Another thought that Cantrill’s essay surfaced was that I have been deprived of learning. I had likely committed more lines of code in the last two months than the six before that, and yet, it wouldn’t be an exaggeration to say that I hadn’t learnt a thing. It is apparent to me that the friction you feel when programming is what teaches you the craft. For example, it was only after spending months building Kubernetes controllers that the elegance of Kubernetes’ reconciliation loop model revealed itself to me. Such convictions are formed through hours of deep thought and the resistance that an improperly designed system inflicts on you.
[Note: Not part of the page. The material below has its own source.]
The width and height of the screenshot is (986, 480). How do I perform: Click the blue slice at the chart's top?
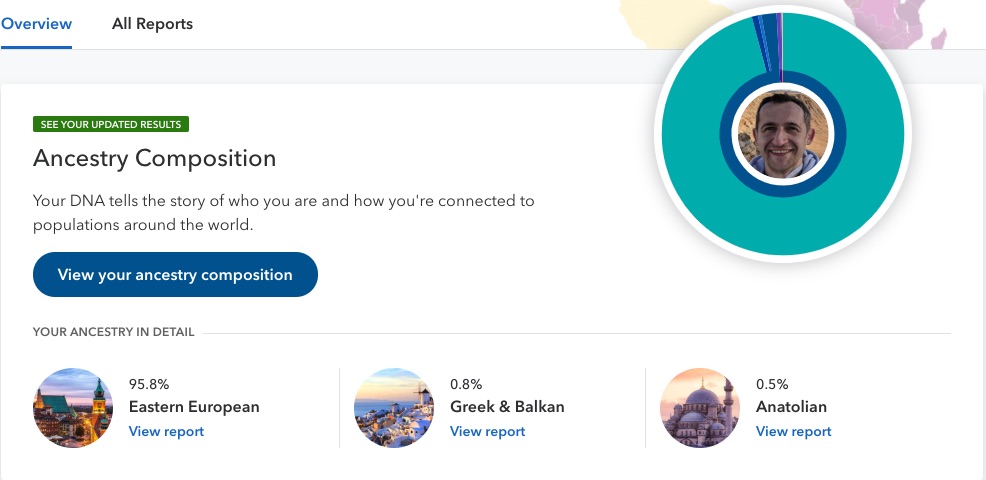coord(769,42)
Without this resistance, you cannot develop the scar tissue or the taste required to improve. Rather, through prompting and delegating, they effectively become a middle manager.

Realising this, I have decided to enact an “agentic” ban on my personal projects: no coding agents, no editor integrations, and no use of LLMs beyond the occasional role of an improved Google or boilerplate generation. I would rather produce less and understand it fully than go on producing work in which I can no longer find myself.